The end-to-end platform…that is the answer

What is needed, then, is an end-to-end AI platform that allows for generative AI’s integration and covers the entire lifecycle, from data gathering and cleaning to model-building and operationalisation. The platform must be set up for easy monitoring, maintenance, and governance. By developing your own artifacts, you introduce the cost benefits of reuse. For example, data cleaning and preparation are time-consuming. If prepared datasets can be accessed for future models, an entire step can be skipped with no loss of quality, which makes AI more scalable. Focusing on a single centralised platform also simplifies procurement, strategy, and the integration of new tech like generative AI. It further allows organisations to unite data governance with AI governance, greatly lubricating issues such as compliance and democratisation.

Platforms make it easier to assimilate MLOps into DevOps, allowing the journey to Everyday AI to be accelerated by bringing CI/CD (continuous integration and continuous delivery) practices to machine learning. These practices include the automation of testing, which allows models to be pressed into live service more quickly.

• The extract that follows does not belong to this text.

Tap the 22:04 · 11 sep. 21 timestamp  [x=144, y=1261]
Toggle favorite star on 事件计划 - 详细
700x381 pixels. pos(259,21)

The platform path is the optimum approach for almost every organisation in the region. Service providers are specialists with talent on hand to augment or upskill the customer’s skill set. Point solutions can be integrated if the business goals warrant it and because of the collaborative provisions of a platform, solutions architects can work more closely with their end-users. There is, naturally, the fear of being tied to a single vendor. But if the vendor’s solution is open and extensible, its customers can leverage the strengths of their legacy architecture while investing in the latest technologies — storage, compute, algorithms, languages, frameworks, and more. Today, that list will include generative AI. If the right integration options are present, the AI platform will include the building blocks for viable LLM solutions — those that are scalable, accurate, responsible, and compliant.

 

Check and tick

So, when you go looking for your next AI platform — the one that will carry you through the bands of maturity towards Everyday AI status — make sure it can be integrated with all the coding languages, model libraries, and other modern technologies data scientists like to use. Make sure it integrates with the required data storage systems and that everything it provides will propel you further along your AI roadmap. And revisit this roadmap. Discover if the platform you are evaluating will allow you to execute every single step and that open standards are observed so that your company has no barriers to adopting new technologies as they emerge.

Everyday AI is a term used to describe an environment in which every employee at every level understands AI, trusts AI, and thinks about AI when solving business problems. To get there, the organisation must build a culture that is enabled by a single platform, available to all, so that when new things like generative AI sidle onto the stage, they can be snapped up instantly.